== DATA RECORDS ==
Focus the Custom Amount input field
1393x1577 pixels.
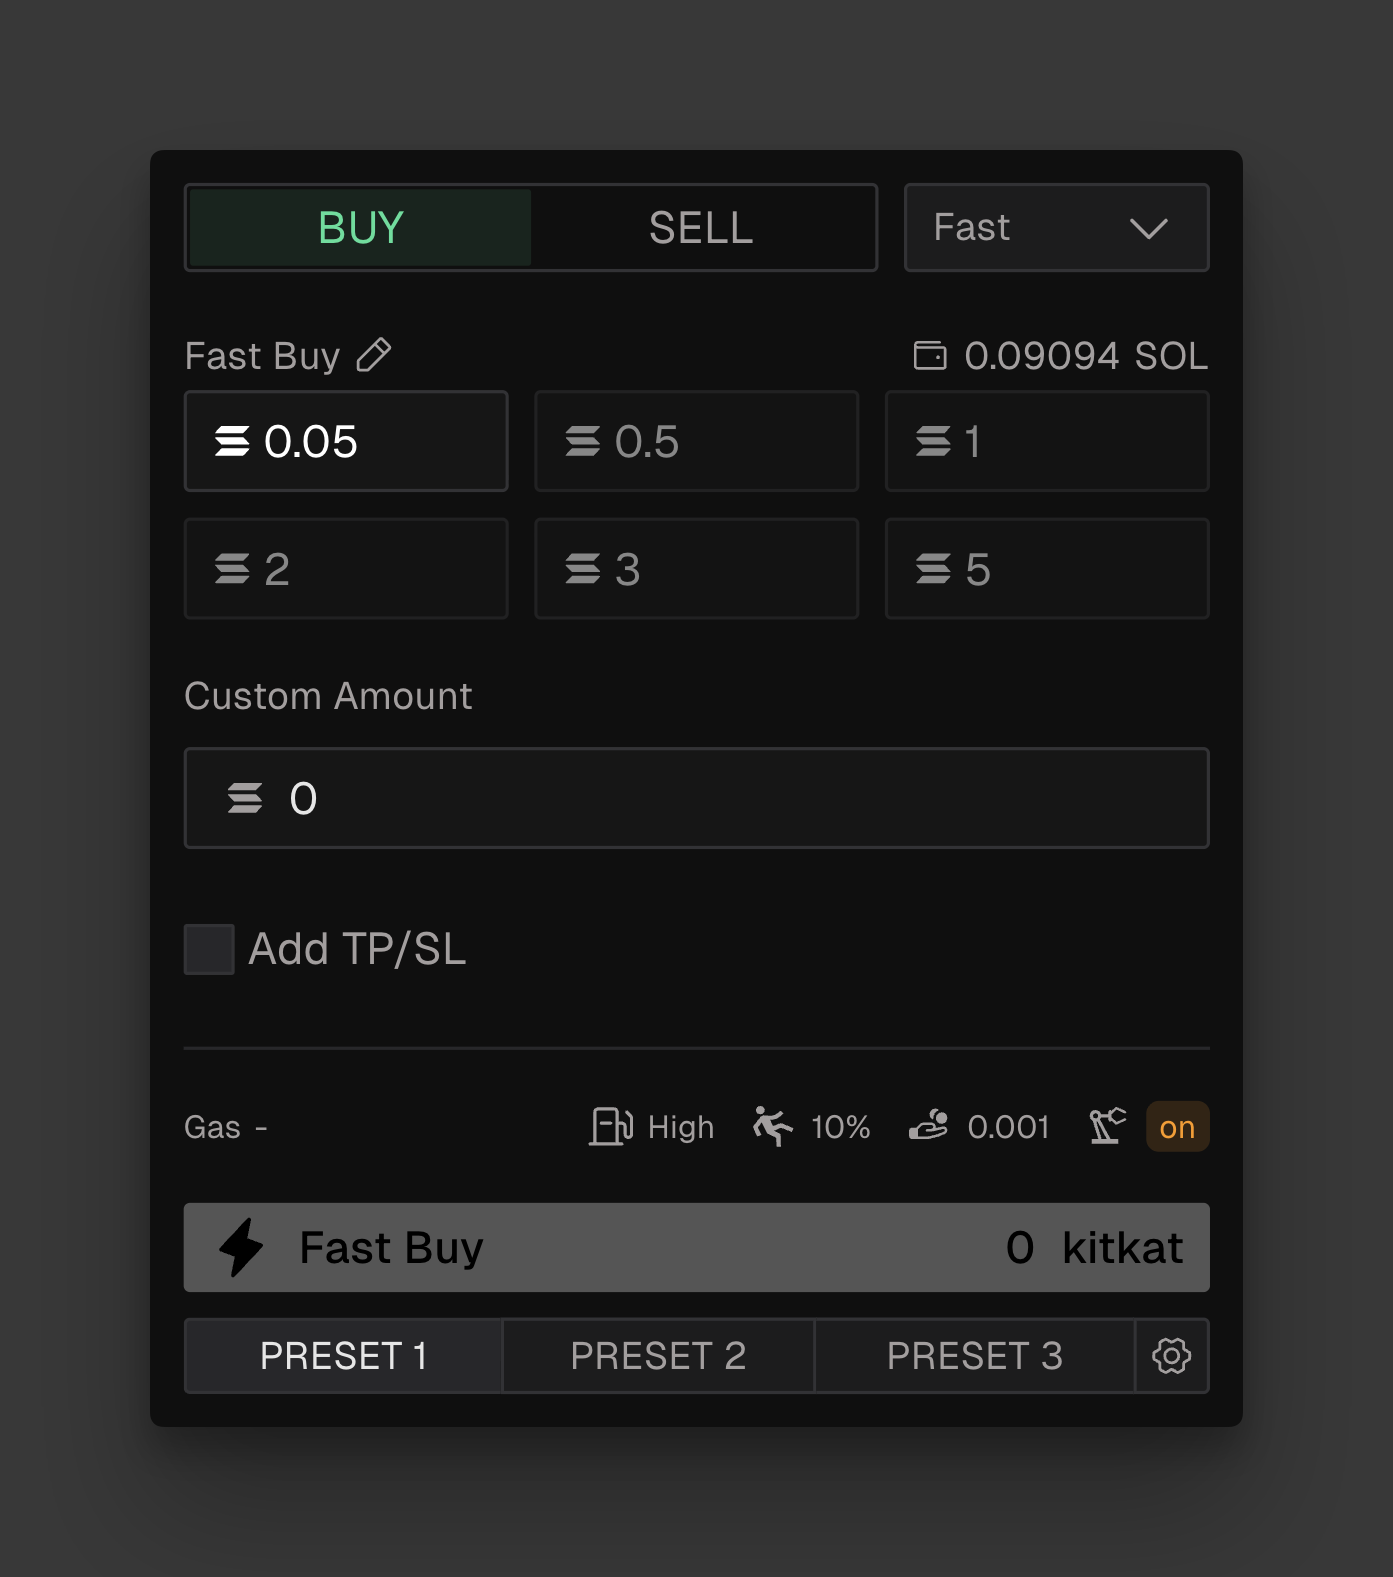696,798
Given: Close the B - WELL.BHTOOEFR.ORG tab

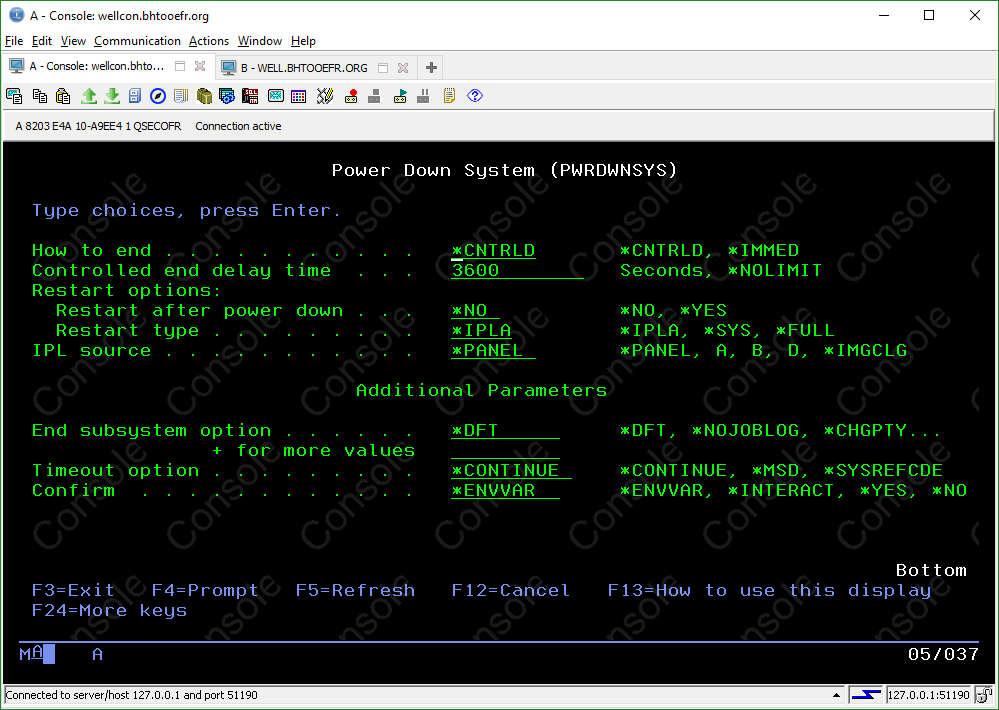Looking at the screenshot, I should pyautogui.click(x=404, y=67).
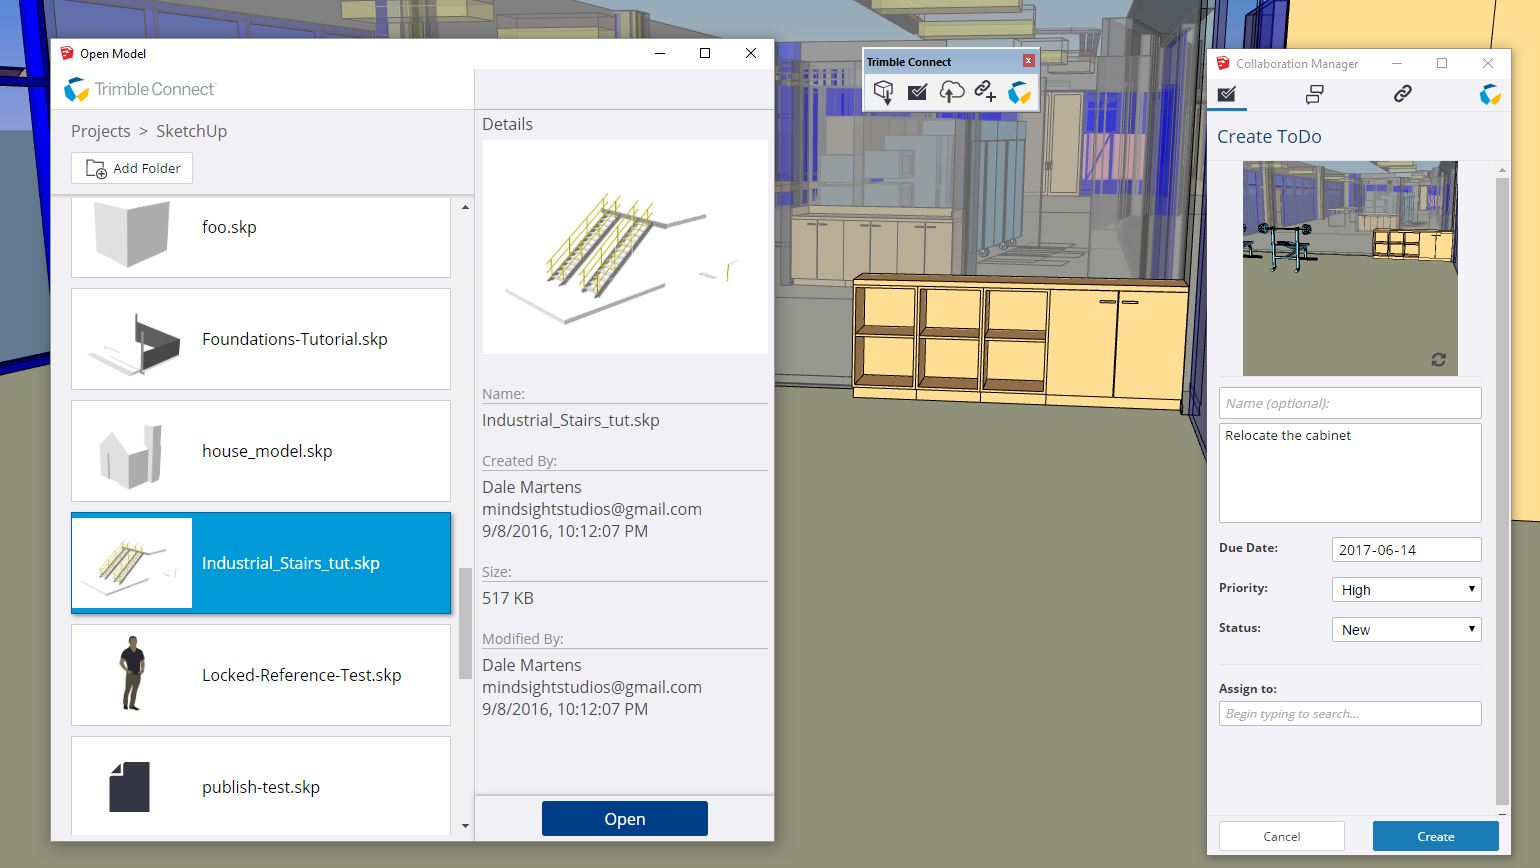Screen dimensions: 1540x868
Task: Click the Trimble Connect logo in Collaboration Manager
Action: click(1490, 95)
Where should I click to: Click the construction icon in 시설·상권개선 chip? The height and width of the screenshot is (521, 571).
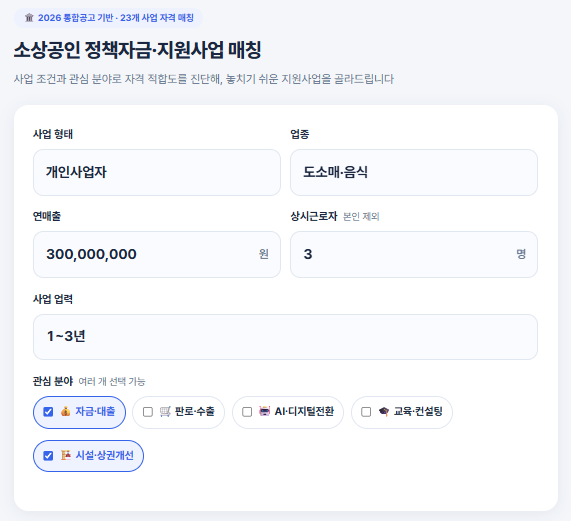66,455
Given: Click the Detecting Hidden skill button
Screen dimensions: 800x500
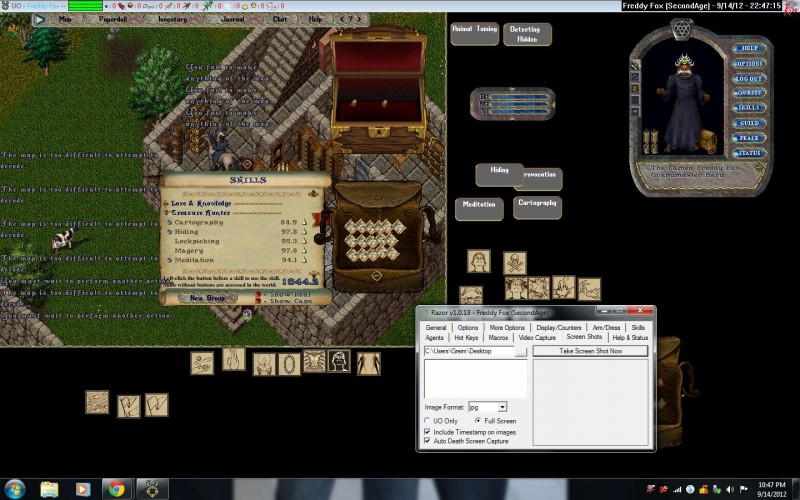Looking at the screenshot, I should tap(525, 36).
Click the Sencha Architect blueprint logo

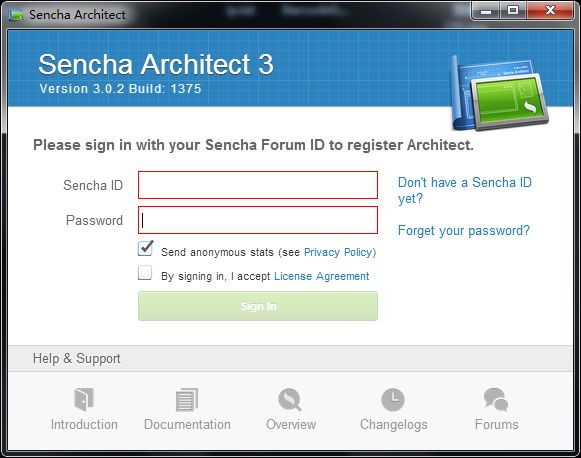tap(499, 93)
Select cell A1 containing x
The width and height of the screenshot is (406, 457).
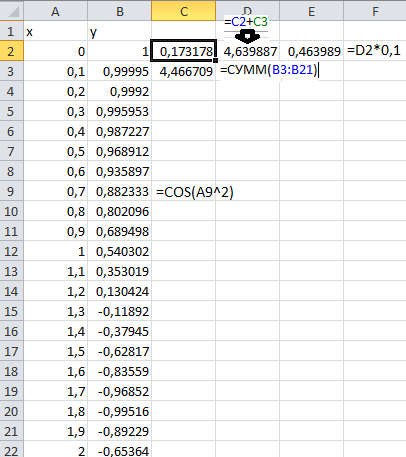[56, 31]
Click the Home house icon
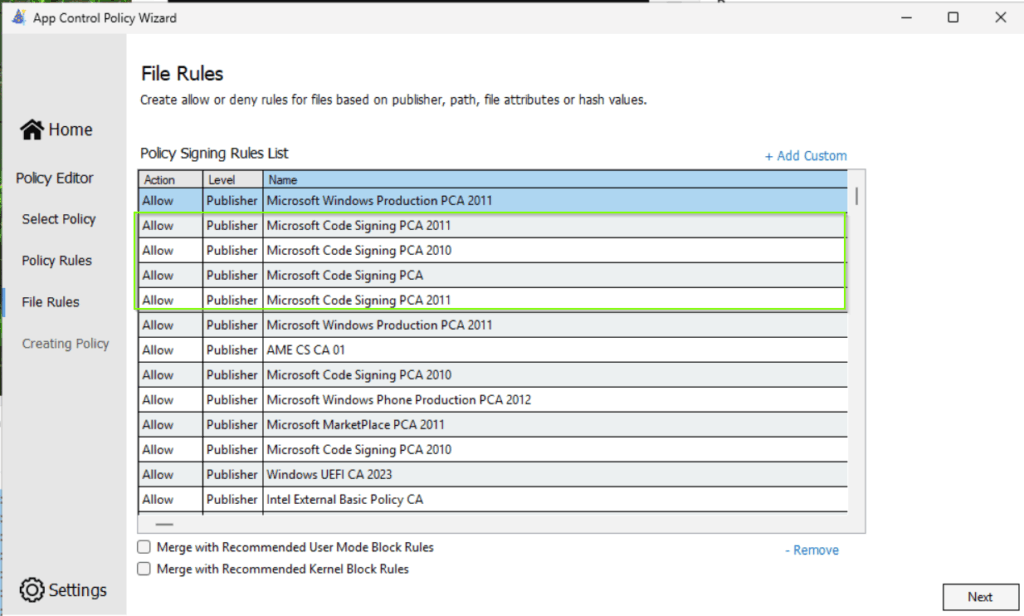 (32, 130)
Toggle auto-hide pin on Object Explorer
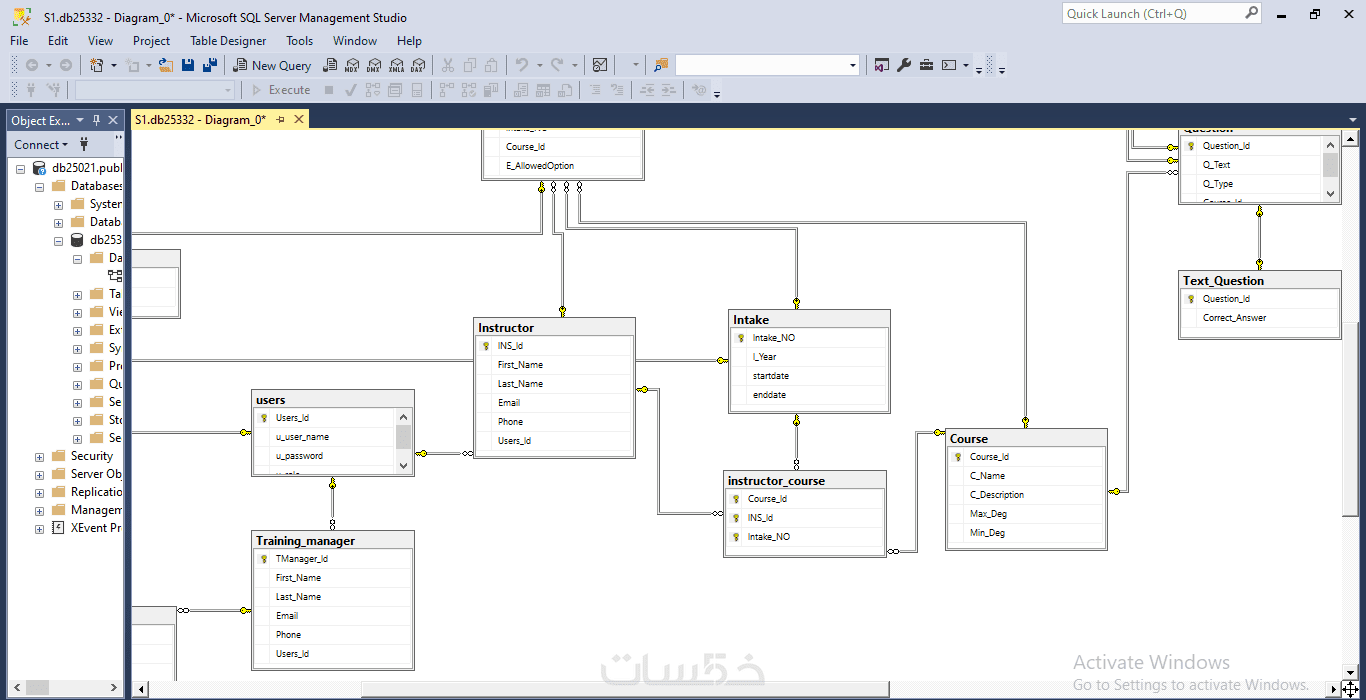This screenshot has height=700, width=1366. click(96, 120)
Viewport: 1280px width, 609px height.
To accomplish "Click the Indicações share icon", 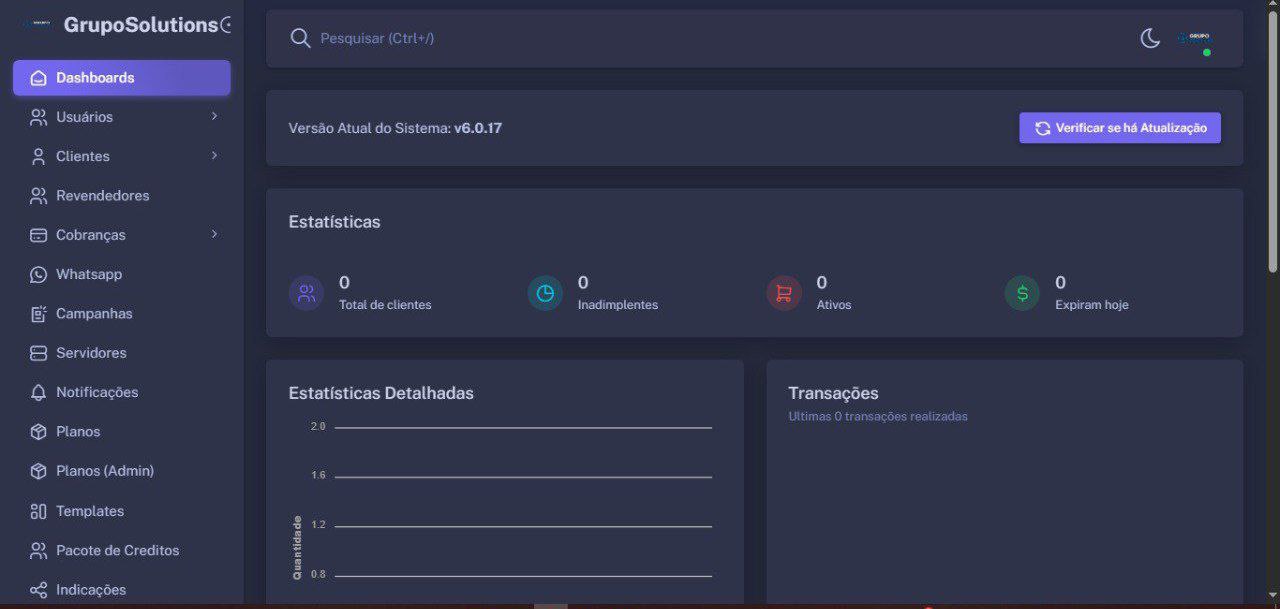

== PROBLEM TO SOLVE ==
The data above must be written out again word for word, without its pictures.

== ANSWER ==
Focus the Custom Amount input field
1393x1577 pixels.
696,798
Given: Close the B - WELL.BHTOOEFR.ORG tab

Looking at the screenshot, I should pyautogui.click(x=404, y=67).
Screen dimensions: 1540x868
Task: Click the Trimble Connect logo in Collaboration Manager
Action: click(1490, 95)
Where should I click to: Click the construction icon in 시설·상권개선 chip? The height and width of the screenshot is (521, 571).
66,455
Given: Click the Detecting Hidden skill button
Screen dimensions: 800x500
Looking at the screenshot, I should tap(525, 36).
Click the Sencha Architect blueprint logo

tap(499, 93)
Select cell A1 containing x
The width and height of the screenshot is (406, 457).
[56, 31]
Click the Home house icon
 (32, 130)
Toggle auto-hide pin on Object Explorer
This screenshot has height=700, width=1366. click(96, 120)
Viewport: 1280px width, 609px height.
To accomplish "Click the Indicações share icon", 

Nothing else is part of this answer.